Art Deco Icon

Art Deco Icon
Author: Tamara de Lempicka
Publisher:
Total Pages: 152
Release: 2004
Genre: Art
ISBN:

Catalogus bij een tentoonstelling van werk - vooral uit de periode 1922-1935 - van de wat in vergetelheid geraakte art deco kunstenares (1898-1980).

Poland and Sweden in the United Europe

Poland and Sweden in the United Europe
Author: Małgorzata Mizerska-Wrotkowska
Publisher: SCHEDAS
Total Pages: 183
Release: 2015-07-20
Genre: History
ISBN: 8494339184

On account of the geographical closeness, relations between Poland and Sweden have abounded over centuries with significant events not only in the area of politics but also in economy and culture. The near vicinity also contributed to the outbreak of a military conflict between the states in the 17th century. The wars from a long gone past have little impact on the present-day relations between Poland and its northern neighbour. In Sweden hardly anyone remembers about them. This publication analyses the impact of the membership of Poland and Sweden in the same integrating grouping – the European Union – on their bilateral relations. To prove the thesis and research questions it was necessary to analyse the whole range of relations between the two states over a long time horizon. Thus, the post-war Polish-Swedish relations were divided into three stages. The first one covers the period when the two analysed states were out of the European integrating structures. The second stage covers the years of 1995-2004, when Sweden already was a member of the European Union and Poland aspired to be one.

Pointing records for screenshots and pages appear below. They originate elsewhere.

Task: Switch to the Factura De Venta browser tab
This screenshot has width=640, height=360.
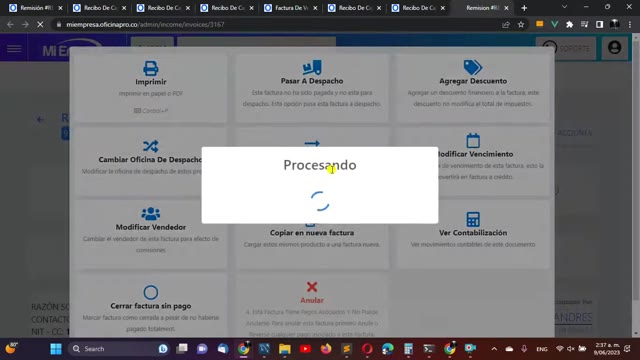Action: (291, 8)
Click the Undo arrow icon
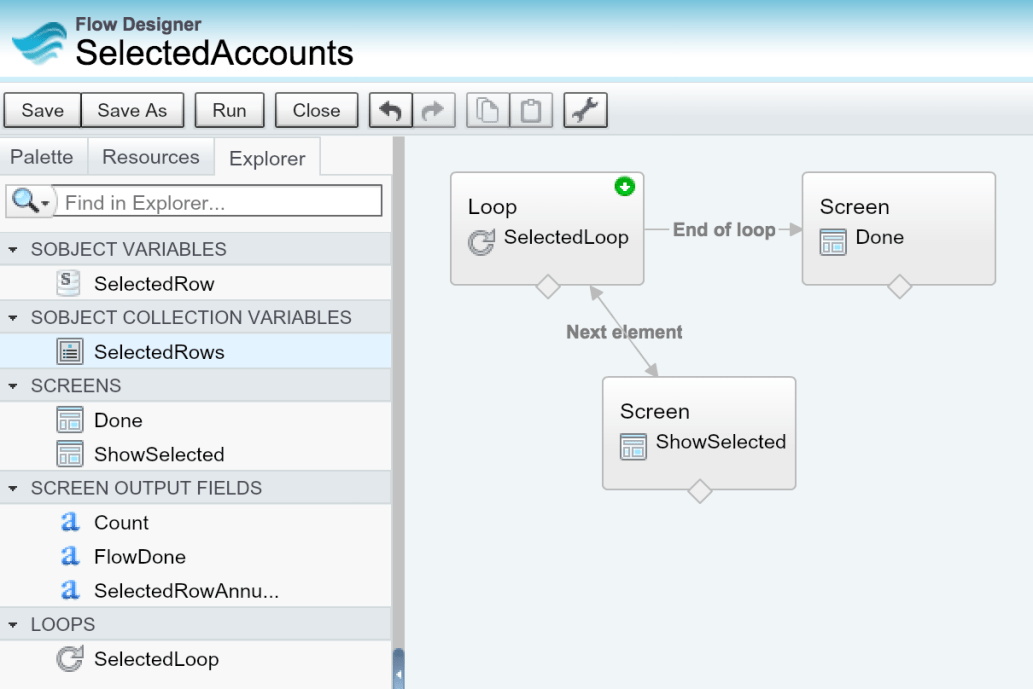Image resolution: width=1033 pixels, height=689 pixels. pos(390,110)
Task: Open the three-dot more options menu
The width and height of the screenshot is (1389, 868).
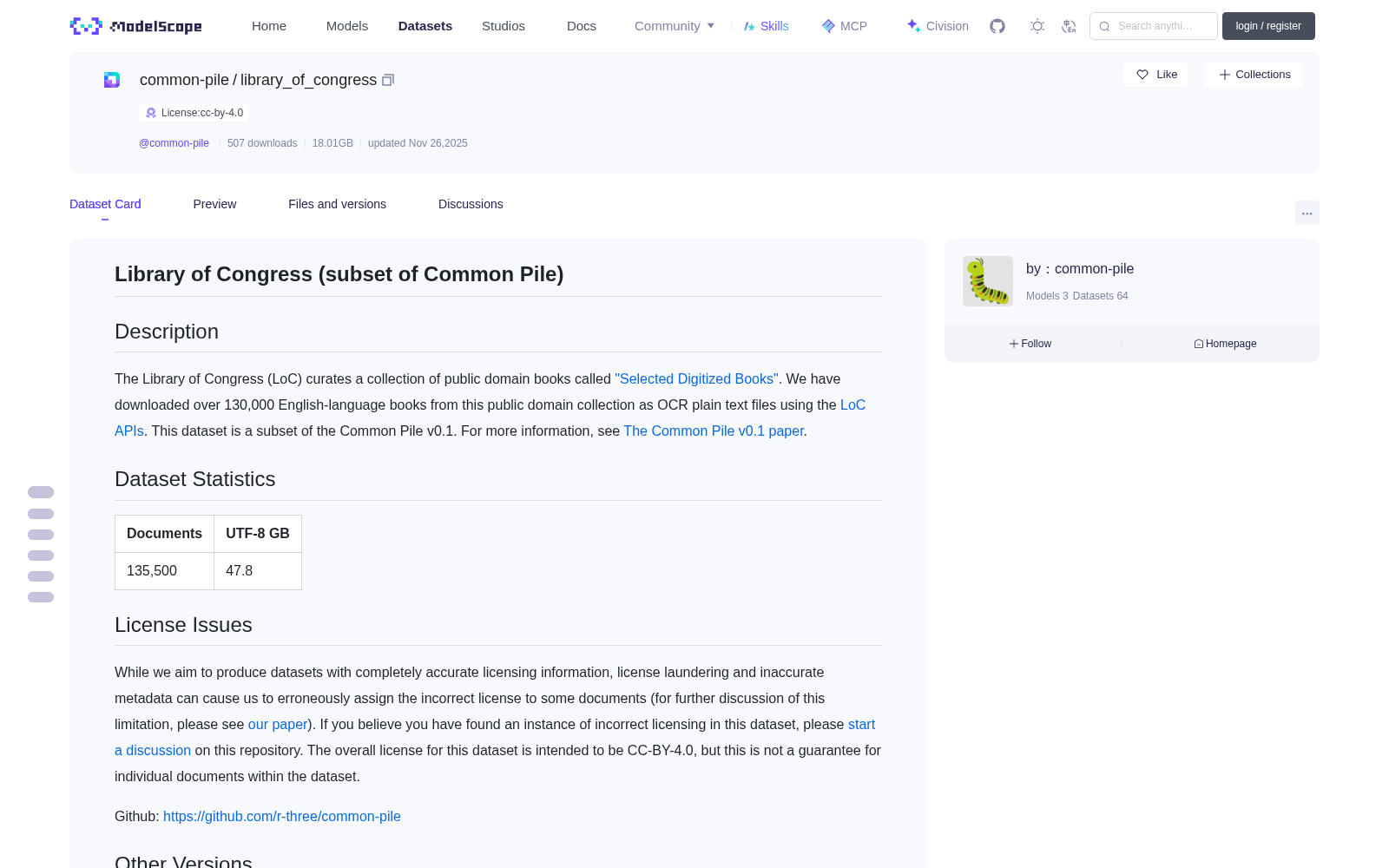Action: 1307,213
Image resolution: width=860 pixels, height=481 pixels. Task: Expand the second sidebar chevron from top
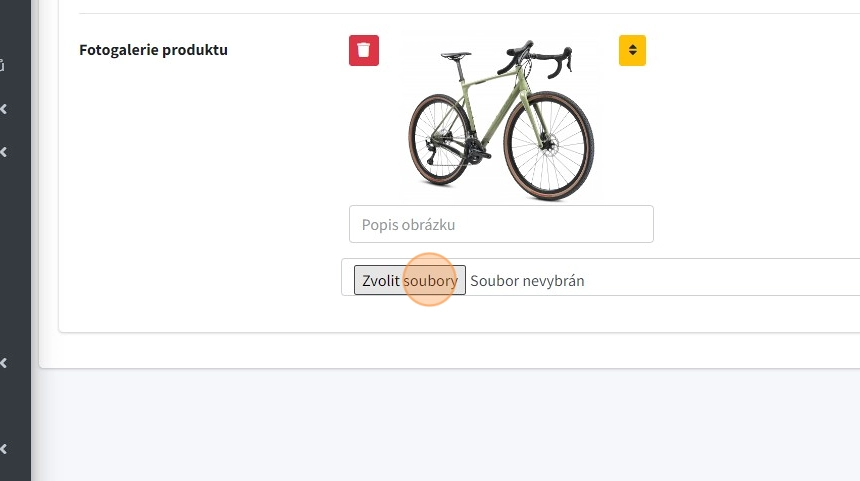click(x=4, y=152)
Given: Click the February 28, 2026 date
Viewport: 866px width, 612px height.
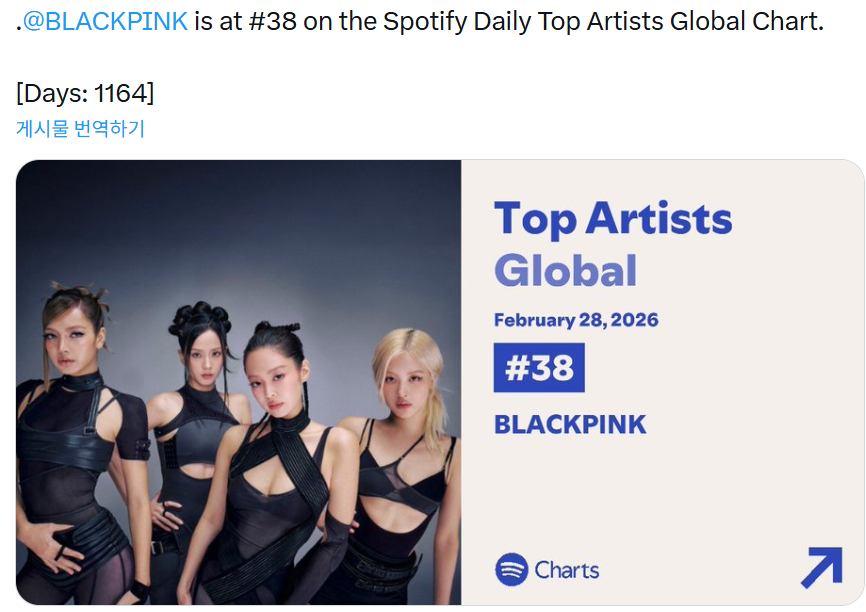Looking at the screenshot, I should point(576,320).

The last stage is the initial period of common membership in the EU.

Hitler's Last Hostages

Hitler's Last Hostages
Author: Mary M. Lane
Publisher: PublicAffairs
Total Pages: 231
Release: 2019-09-10
Genre: History
ISBN: 1610397371

Adolf Hitler's obsession with art not only fueled his vision of a purified Nazi state--it was the core of his fascist ideology. Its aftermath lives on to this day. Nazism ascended by brute force and by cultural tyranny. Weimar Germany was a society in turmoil, and Hitler's rise was achieved not only by harnessing the military but also by restricting artistic expression. Hitler, an artist himself, promised the dejected citizens of postwar Germany a purified Reich, purged of "degenerate" influences. When Hitler came to power in 1933, he removed so-called "degenerate" art from German society and promoted artists whom he considered the embodiment of the "Aryan ideal." Artists who had produced challenging and provocative work fled the country. Curators and art dealers organized their stock. Thousands of great artworks disappeared--and only a fraction of them were rediscovered after World War II. In 2013, the German government confiscated roughly 1,300 works by Henri Matisse, George Grosz, Claude Monet, and other masters from the apartment of Cornelius Gurlitt, the reclusive son of one of Hitler's primary art dealers. For two years, the government kept the discovery a secret. In Hitler's Last Hostages, Mary M. Lane reveals the fate of those works and tells the definitive story of art in the Third Reich and Germany's ongoing struggle to right the wrongs of the past.

Art at Auction in 17th Century Amsterdam

Art at Auction in 17th Century Amsterdam
Author: John Michael Montias
Publisher: Amsterdam University Press
Total Pages: 340
Release: 2002
Genre: Art
ISBN: 9789053565919

In this study of Amsterdam's Golden Age cultural elite, John Michael Montias analyzes records of auctions from the Orphan Chamber of Amsterdam through the first half of the seventeenth century, revealing a wealth of information on some 2,000 art buyers' regional origins, social and religious affiliations, wealth, and aesthetic preferences. Chapters focus not only on the art dealers who bought at these auctions, but also on buyers who had special connections with individual artists.